:: STATED GOAL ::
Could you return all of the material below unchanged, line for line?

:: SOURCE DATA ::
* Start *
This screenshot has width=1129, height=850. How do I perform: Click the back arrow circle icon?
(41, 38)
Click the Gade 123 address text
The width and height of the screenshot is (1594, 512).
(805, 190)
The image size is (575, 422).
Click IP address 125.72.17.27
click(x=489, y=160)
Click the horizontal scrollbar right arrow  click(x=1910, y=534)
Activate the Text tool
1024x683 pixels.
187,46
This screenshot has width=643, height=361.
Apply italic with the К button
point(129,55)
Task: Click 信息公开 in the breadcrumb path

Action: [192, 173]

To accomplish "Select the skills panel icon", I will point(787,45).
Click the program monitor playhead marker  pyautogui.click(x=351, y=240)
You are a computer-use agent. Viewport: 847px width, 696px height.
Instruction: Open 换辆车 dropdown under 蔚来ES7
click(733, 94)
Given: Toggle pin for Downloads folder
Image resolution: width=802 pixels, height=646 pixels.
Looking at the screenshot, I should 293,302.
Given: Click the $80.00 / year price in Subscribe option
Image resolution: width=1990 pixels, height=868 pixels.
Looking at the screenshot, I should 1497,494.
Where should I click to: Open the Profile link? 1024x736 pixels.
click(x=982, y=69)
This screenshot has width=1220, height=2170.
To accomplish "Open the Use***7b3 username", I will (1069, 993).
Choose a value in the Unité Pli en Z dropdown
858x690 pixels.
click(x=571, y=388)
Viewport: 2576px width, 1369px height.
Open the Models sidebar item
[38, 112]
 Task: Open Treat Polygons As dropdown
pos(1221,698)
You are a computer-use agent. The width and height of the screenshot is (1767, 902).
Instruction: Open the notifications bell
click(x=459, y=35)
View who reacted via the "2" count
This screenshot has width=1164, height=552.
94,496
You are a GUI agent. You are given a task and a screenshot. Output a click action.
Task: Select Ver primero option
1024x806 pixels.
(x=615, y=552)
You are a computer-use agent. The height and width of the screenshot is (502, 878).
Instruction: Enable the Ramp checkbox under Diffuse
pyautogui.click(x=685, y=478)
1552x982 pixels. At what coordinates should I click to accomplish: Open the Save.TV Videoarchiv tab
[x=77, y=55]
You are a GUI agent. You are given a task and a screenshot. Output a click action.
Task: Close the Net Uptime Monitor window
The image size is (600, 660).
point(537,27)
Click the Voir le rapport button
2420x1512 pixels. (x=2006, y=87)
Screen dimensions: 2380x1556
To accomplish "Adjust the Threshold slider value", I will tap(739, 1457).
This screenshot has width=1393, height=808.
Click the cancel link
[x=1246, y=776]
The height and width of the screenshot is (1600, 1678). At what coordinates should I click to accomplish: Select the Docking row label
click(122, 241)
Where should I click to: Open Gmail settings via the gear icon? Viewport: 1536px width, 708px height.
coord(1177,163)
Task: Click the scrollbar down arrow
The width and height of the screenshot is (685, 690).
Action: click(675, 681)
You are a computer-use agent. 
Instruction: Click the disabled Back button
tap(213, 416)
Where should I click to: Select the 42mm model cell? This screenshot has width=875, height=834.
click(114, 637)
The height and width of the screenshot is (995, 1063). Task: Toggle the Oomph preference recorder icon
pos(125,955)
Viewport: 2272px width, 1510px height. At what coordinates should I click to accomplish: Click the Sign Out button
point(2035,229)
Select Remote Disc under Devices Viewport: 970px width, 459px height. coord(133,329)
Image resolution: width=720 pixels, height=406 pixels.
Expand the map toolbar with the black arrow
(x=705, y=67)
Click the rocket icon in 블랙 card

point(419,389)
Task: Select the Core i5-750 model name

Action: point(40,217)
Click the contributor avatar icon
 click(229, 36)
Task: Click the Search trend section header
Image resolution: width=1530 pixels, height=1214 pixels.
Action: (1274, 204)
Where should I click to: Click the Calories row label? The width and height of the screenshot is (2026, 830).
* End *
:: THE RESULT ::
This screenshot has width=1129, height=850. How do I perform: Click the back arrow circle icon?
(41, 38)
Click the Gade 123 address text
The width and height of the screenshot is (1594, 512).
(805, 190)
The image size is (575, 422).
Click IP address 125.72.17.27
click(x=489, y=160)
Click the horizontal scrollbar right arrow  click(x=1910, y=534)
Activate the Text tool
1024x683 pixels.
187,46
This screenshot has width=643, height=361.
Apply italic with the К button
point(129,55)
Task: Click 信息公开 in the breadcrumb path

Action: [192, 173]

To accomplish "Select the skills panel icon", I will point(787,45).
Click the program monitor playhead marker  pyautogui.click(x=351, y=240)
You are a computer-use agent. Viewport: 847px width, 696px height.
Instruction: Open 换辆车 dropdown under 蔚来ES7
click(733, 94)
Given: Toggle pin for Downloads folder
Image resolution: width=802 pixels, height=646 pixels.
Looking at the screenshot, I should 293,302.
Given: Click the $80.00 / year price in Subscribe option
Image resolution: width=1990 pixels, height=868 pixels.
Looking at the screenshot, I should 1497,494.
Where should I click to: Open the Profile link? 1024x736 pixels.
click(x=982, y=69)
This screenshot has width=1220, height=2170.
To accomplish "Open the Use***7b3 username", I will (1069, 993).
Choose a value in the Unité Pli en Z dropdown
858x690 pixels.
click(x=571, y=388)
Viewport: 2576px width, 1369px height.
Open the Models sidebar item
[38, 112]
 Task: Open Treat Polygons As dropdown
pos(1221,698)
You are a computer-use agent. The width and height of the screenshot is (1767, 902).
Instruction: Open the notifications bell
click(x=459, y=35)
View who reacted via the "2" count
This screenshot has width=1164, height=552.
94,496
You are a GUI agent. You are given a task and a screenshot. Output a click action.
Task: Select Ver primero option
1024x806 pixels.
(x=615, y=552)
You are a computer-use agent. The height and width of the screenshot is (502, 878).
Instruction: Enable the Ramp checkbox under Diffuse
pyautogui.click(x=685, y=478)
1552x982 pixels. At what coordinates should I click to accomplish: Open the Save.TV Videoarchiv tab
[x=77, y=55]
You are a GUI agent. You are given a task and a screenshot. Output a click action.
Task: Close the Net Uptime Monitor window
The image size is (600, 660).
point(537,27)
Click the Voir le rapport button
2420x1512 pixels. (x=2006, y=87)
Screen dimensions: 2380x1556
To accomplish "Adjust the Threshold slider value", I will tap(739, 1457).
This screenshot has width=1393, height=808.
Click the cancel link
[x=1246, y=776]
The height and width of the screenshot is (1600, 1678). At what coordinates should I click to accomplish: Select the Docking row label
click(122, 241)
Where should I click to: Open Gmail settings via the gear icon? Viewport: 1536px width, 708px height.
coord(1177,163)
Task: Click the scrollbar down arrow
The width and height of the screenshot is (685, 690).
Action: click(675, 681)
You are a computer-use agent. 
Instruction: Click the disabled Back button
tap(213, 416)
Where should I click to: Select the 42mm model cell? This screenshot has width=875, height=834.
click(114, 637)
The height and width of the screenshot is (995, 1063). Task: Toggle the Oomph preference recorder icon
pos(125,955)
Viewport: 2272px width, 1510px height. At what coordinates should I click to accomplish: Click the Sign Out button
point(2035,229)
Select Remote Disc under Devices Viewport: 970px width, 459px height. coord(133,329)
Image resolution: width=720 pixels, height=406 pixels.
Expand the map toolbar with the black arrow
(x=705, y=67)
Click the rocket icon in 블랙 card

point(419,389)
Task: Select the Core i5-750 model name

Action: point(40,217)
Click the contributor avatar icon
 click(229, 36)
Task: Click the Search trend section header
Image resolution: width=1530 pixels, height=1214 pixels.
Action: (1274, 204)
Where should I click to: Click the Calories row label? The width and height of the screenshot is (2026, 830).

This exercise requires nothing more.